> Your goal: State the number of lines in the following data that include the word "stellen", with no other text.

[Collected data]
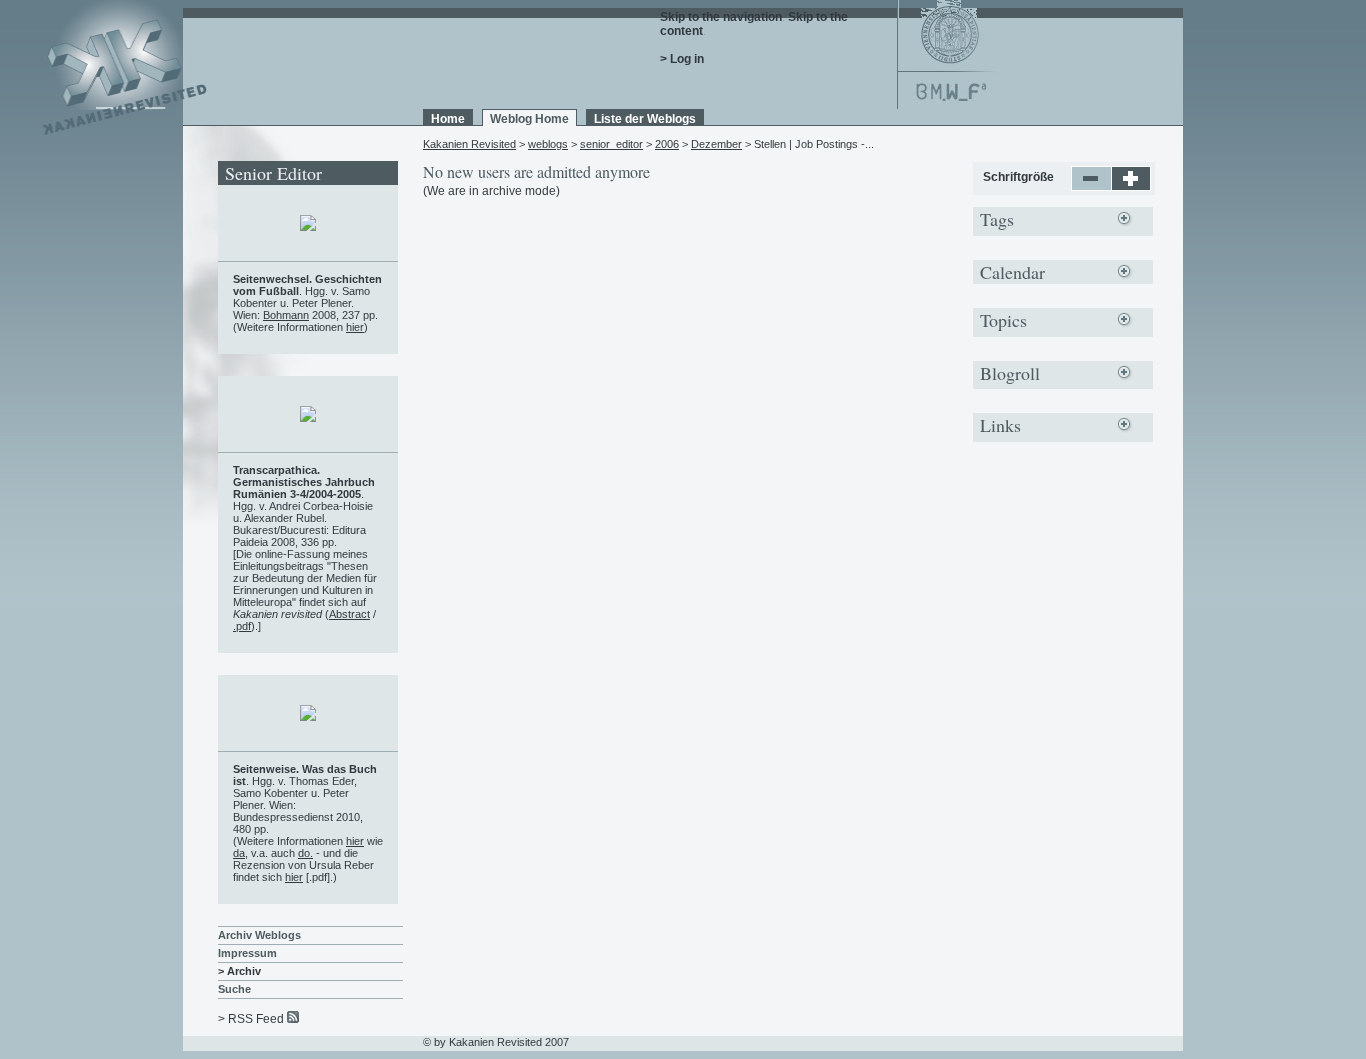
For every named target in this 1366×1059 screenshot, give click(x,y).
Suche (234, 989)
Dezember (716, 144)
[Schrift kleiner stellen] (1091, 187)
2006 (667, 144)
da (239, 853)
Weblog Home (529, 119)
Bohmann (286, 315)
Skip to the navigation (721, 17)
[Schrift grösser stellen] (1131, 187)
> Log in (682, 59)
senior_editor (611, 144)
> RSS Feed (251, 1019)
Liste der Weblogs (645, 119)
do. (305, 853)
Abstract (349, 614)
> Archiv (239, 971)
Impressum (247, 953)
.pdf (242, 626)
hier (355, 327)
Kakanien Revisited (469, 144)
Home (448, 119)
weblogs (548, 144)
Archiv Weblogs (259, 935)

> Solution for this task: 2